Does anyone have some experiences to share with regard to using the 'open
session in view' pattern with OpenJPA?

My application uses a small number (1 or 2) of large root entities. Large as
in 20+ tables, depth 10+ including several OneToMany assocations between
root and leaves, that are 'wide' in terms of rows. Typically, the front end
(JSF) needs to load only a fraction of the entire graph.

The application detaches root entities before passing to the web tier
(actually an EJB service layer which provides operations that return
entities, to the web tier).

This leads to issues because fetching the entities eagerly does not scale
well due to their size, but fetching them non-eagerly also leads to issues
because it cannot be predicted at fetch time (and therefore implemented with
a fetch plan) which parts of the graph the application will ever need. Also,
some developers are concerned that a given entity does not have consistent
behavior (ie non-obviously and depending on how it was loaded, certain
attributes are not available).

OSIV would address some of these issues. The web tier would have unfettered
access to any part of the graph of the entity, without having to load it
eagerly. Back end developers would not have to come up with a myriad of
fetch plans to try and keep ahead of what the front end will need.

The implementation would be that the web session holds a stateful EJB
session bean, that holds an extended PersistenceContext, for the duration of
a web 'conversation' A conversation might consist of viewing parts of the
graph, and for update scenarios, filling up a bunch of forms over a series
of half a dozen or so client request/response interactions, and then
starting and committing a transaction to flush the root entity and closing 
the bean and the it's PC.

What are the pros and cons of using OSIV? Here are some of the concerns
we've heard from our architects and developers.

- It may be difficult to cleanly demarcate the scope of the 'conversation'
in the web tier. (Note, not transaction scope, as the conversation can span
multiple transactions, or no transactions for a view-only use case).
- Excessive resources might be consumed as fetched entities are held in the
PC for the entire conversation, and/or that backend connections to the
database would be held.
- If JSF views are bound to 'live' (managed) entities, the database might be
updated 'accidently'.
- OSIV would not be applicable when distributing layers across different
machines.

Pros

- Front end has unfettered and transparent access to entire graph with no
(eager-fetching) 'charge', and entities are consistent in their behavior.
- Closing the conversation (with rollback of any open transaction) can be
done automatically on session timeout; sessions can be kept short;
application can force the user to commit or cancel an open transaction and
not leave the session open indefinitely.
- Footprint may actually decrease. The root entity is held by the http
session anyway, so adding a reference in the PC would not increase it.  In
fact, with lazy fetching, only the root entity needs to be present, and only
the actual working set will be faulted in, which is often just a fraction of
the full entity. 
- No more trying to code fetch logic for a myraid of possible hydration
levels of the entities trying to predict what the front end will ever need
- Having an open PC does not necessarily imply that backend database
connections or other resources are held (?)
- No merging/reattaching, and concomitant refetching of entities on update
- Flushing or committing does not happen accidently, a transaction must be
started and committed to update the database.
- We have no current requirement for distributed tiers.
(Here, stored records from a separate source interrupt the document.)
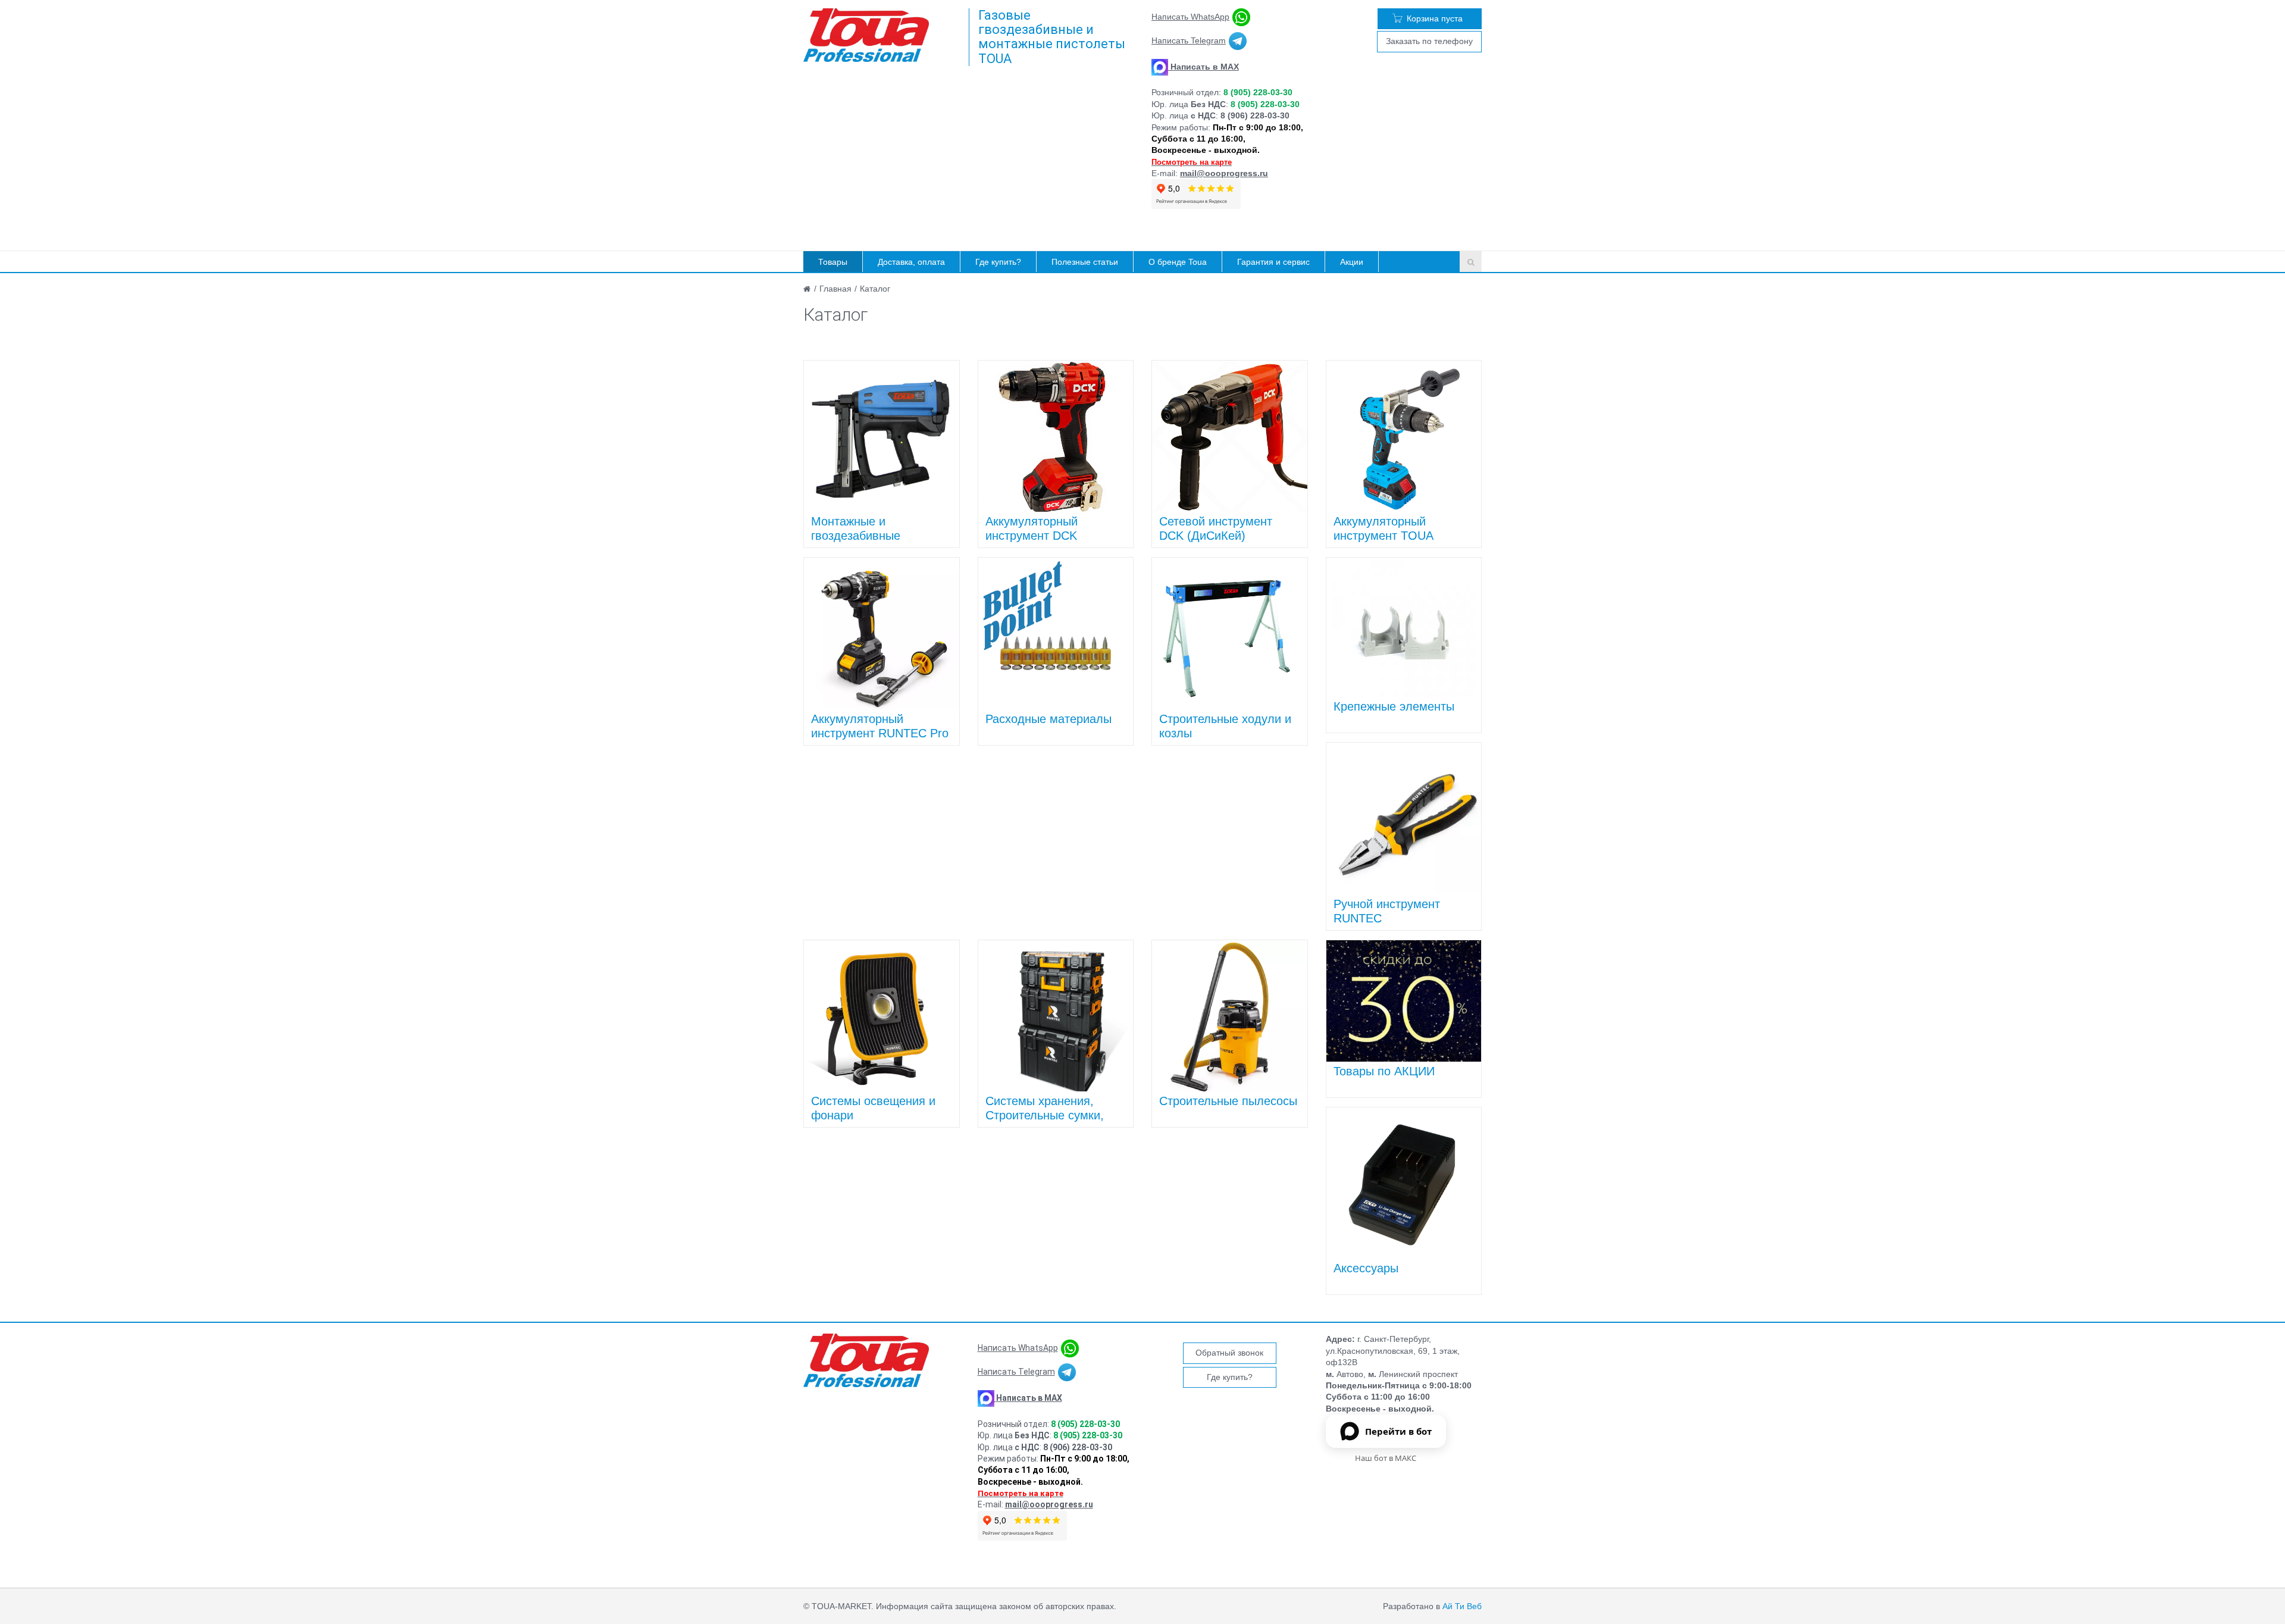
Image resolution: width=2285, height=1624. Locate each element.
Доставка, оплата (911, 262)
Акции (1351, 262)
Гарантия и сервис (1273, 262)
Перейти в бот (1398, 1431)
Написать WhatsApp (1190, 16)
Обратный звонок (1229, 1352)
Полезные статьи (1084, 262)
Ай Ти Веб (1462, 1606)
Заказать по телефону (1429, 41)
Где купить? (998, 262)
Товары (832, 262)
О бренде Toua (1177, 262)
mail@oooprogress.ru (1224, 173)
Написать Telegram (1188, 40)
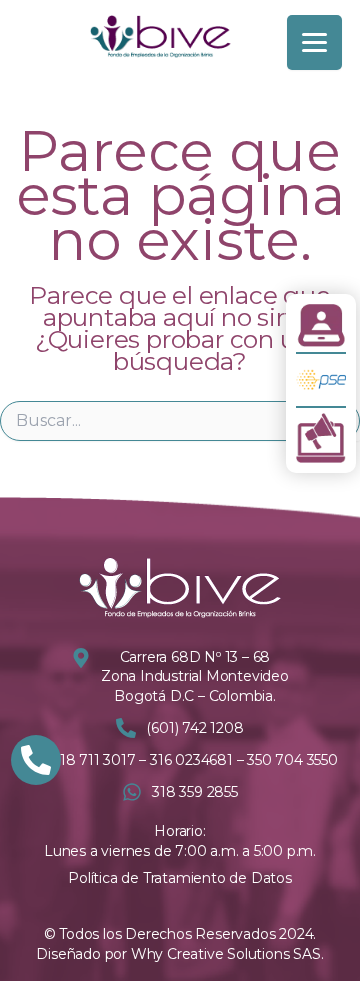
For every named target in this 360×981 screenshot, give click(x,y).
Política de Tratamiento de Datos (180, 878)
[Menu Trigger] (314, 42)
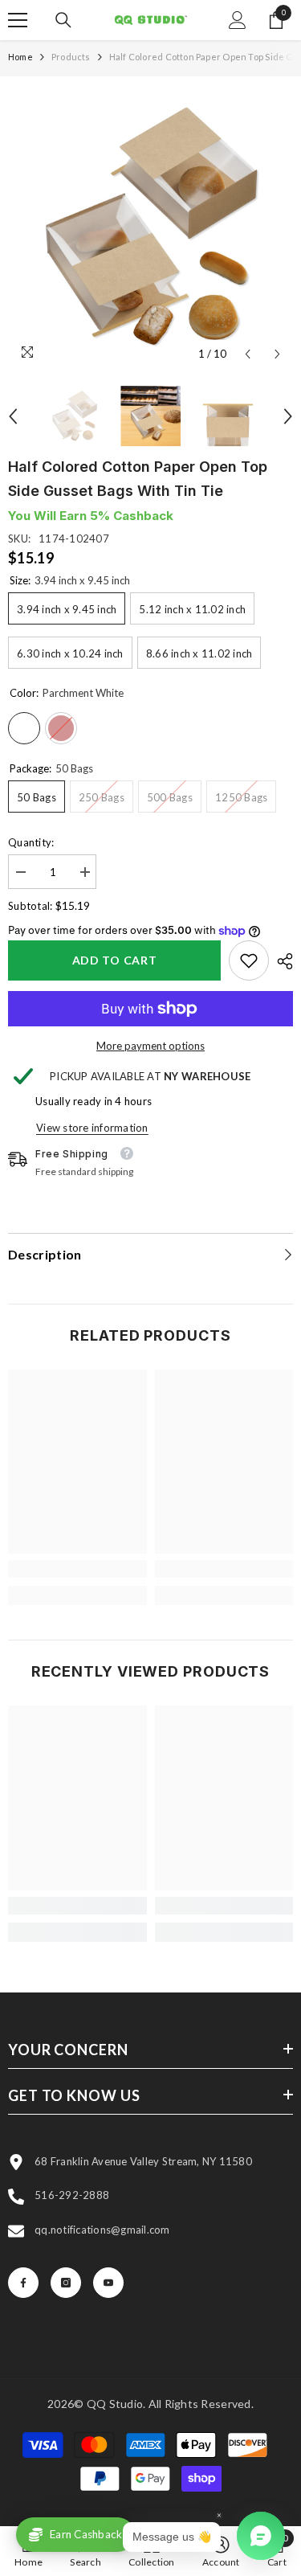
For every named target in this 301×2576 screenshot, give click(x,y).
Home (20, 56)
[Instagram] (66, 2282)
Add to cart (114, 960)
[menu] (17, 20)
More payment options (150, 1045)
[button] (248, 354)
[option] (150, 227)
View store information (92, 1127)
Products (71, 56)
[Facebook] (23, 2282)
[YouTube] (108, 2282)
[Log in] (237, 20)
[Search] (63, 20)
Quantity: (31, 842)
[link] (249, 960)
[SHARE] (281, 961)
Anyway, using
managed does not preclude fetching eagerly and detaching, if and when
required.

Any other major concerns with OSIV?  I'm interested in any success stories
using managed entities in the web tier and/or solutions to the issues raised
above, as well as any cites in the literature or the spec that support the
OSIV pattern as a best practice for addressing the detachment 'problem'. So
far we are familiar with Linda Demichiels and Gavin Kings presentation in
JavaOne 2006 (TS-1887) as well as Mike Keith's 'Transaction view' example in
the book, Pro JPA 2. (As Mike states therein, "the only complete solution to
any detachment scenario is not to detach at all").